→ **ASSIGNED TASK**: Work through the data line by line, gathering every line that has the word "each".

Start of DATA UNDER STUDY

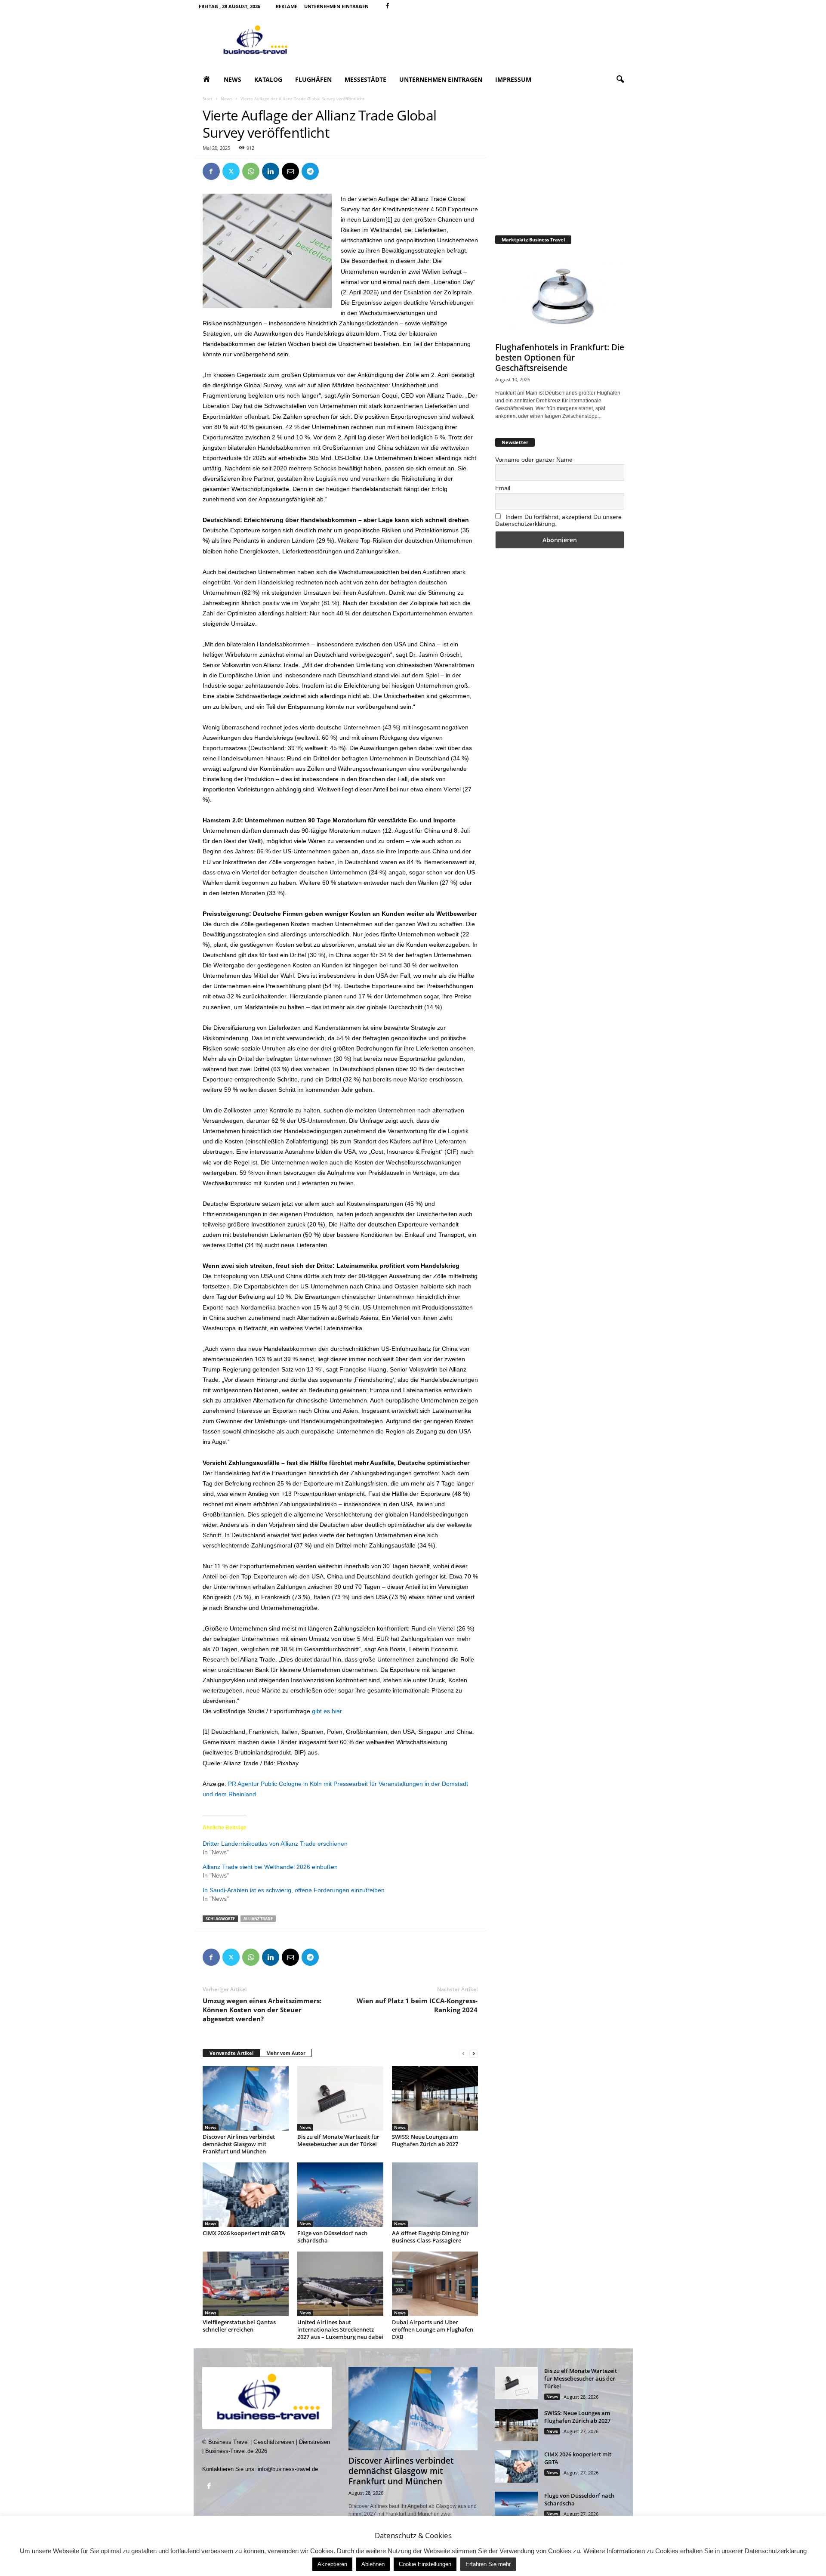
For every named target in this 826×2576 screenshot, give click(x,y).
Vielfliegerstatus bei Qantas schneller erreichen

End of DATA UNDER STUDY
Start of DATA UNDER STUDY

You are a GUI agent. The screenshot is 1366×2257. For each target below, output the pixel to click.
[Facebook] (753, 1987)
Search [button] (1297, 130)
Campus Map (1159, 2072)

End of DATA UNDER STUDY
Start of DATA UNDER STUDY

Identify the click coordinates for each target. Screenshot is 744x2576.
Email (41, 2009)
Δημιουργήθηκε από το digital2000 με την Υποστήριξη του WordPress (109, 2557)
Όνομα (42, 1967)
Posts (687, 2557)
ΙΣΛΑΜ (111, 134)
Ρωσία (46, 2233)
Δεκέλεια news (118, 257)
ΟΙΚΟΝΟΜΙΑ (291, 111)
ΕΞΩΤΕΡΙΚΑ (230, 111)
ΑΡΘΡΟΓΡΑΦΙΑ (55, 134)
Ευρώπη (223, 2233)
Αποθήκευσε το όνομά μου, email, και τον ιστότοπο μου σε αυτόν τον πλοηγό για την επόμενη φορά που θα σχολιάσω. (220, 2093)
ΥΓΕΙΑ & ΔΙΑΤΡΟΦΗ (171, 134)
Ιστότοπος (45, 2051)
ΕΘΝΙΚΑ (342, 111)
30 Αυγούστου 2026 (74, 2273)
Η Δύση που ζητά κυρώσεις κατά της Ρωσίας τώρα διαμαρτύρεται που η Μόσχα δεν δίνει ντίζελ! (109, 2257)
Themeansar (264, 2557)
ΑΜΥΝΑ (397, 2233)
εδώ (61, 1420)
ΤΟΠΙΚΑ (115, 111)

End of DATA UNDER STUDY

→ **RESULT**:
You are a GUI agent. The screenshot is 1366×2257. For each target below, output the pixel to click.
Identify the click coordinates for each target. Screenshot is 744x2576.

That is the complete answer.